● WORK TO COMPLETE
Among the records that follow, find the line with "Viewport: 1004px width, 1024px height." and the line with "Task: Click the Assigned Pin field showing 26". Set down those lines and all lines between them exactly, without adding anything.

● EXCERPTED RECORDS
┌──
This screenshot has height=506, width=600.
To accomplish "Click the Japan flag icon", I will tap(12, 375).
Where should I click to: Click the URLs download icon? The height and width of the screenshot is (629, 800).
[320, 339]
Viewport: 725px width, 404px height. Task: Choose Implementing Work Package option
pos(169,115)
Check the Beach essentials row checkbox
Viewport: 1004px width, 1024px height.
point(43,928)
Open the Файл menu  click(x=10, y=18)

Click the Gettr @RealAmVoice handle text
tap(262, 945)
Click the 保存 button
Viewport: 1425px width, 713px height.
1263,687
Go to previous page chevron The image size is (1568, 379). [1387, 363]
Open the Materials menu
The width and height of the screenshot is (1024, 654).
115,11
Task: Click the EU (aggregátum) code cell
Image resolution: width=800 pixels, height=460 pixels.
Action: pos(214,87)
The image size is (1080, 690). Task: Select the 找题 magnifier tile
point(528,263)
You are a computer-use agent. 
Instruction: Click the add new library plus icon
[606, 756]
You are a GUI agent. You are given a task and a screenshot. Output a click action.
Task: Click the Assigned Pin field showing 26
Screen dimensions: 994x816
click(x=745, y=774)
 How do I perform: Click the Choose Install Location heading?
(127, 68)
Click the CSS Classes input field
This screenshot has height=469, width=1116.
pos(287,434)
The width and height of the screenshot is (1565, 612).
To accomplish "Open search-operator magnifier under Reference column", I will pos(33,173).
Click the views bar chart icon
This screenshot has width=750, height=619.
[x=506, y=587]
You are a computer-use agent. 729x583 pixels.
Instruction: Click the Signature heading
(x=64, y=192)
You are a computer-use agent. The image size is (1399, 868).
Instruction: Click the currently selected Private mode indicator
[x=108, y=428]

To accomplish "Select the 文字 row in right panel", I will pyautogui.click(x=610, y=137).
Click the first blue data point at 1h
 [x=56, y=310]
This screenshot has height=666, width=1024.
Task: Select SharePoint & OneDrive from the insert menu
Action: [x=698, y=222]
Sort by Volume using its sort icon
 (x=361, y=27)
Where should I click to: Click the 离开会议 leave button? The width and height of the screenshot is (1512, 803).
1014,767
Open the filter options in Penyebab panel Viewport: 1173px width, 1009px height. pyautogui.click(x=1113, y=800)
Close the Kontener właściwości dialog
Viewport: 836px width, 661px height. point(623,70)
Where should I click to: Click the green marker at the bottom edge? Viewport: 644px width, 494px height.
└──
● ANSWER SPACE
Viewport: 1004px width, 1024px height.
point(43,928)
Open the Файл menu  click(x=10, y=18)

Click the Gettr @RealAmVoice handle text
tap(262, 945)
Click the 保存 button
Viewport: 1425px width, 713px height.
1263,687
Go to previous page chevron The image size is (1568, 379). [1387, 363]
Open the Materials menu
The width and height of the screenshot is (1024, 654).
115,11
Task: Click the EU (aggregátum) code cell
Image resolution: width=800 pixels, height=460 pixels.
Action: pos(214,87)
The image size is (1080, 690). Task: Select the 找题 magnifier tile
point(528,263)
You are a computer-use agent. 
Instruction: Click the add new library plus icon
[606, 756]
You are a GUI agent. You are given a task and a screenshot. Output a click action.
Task: Click the Assigned Pin field showing 26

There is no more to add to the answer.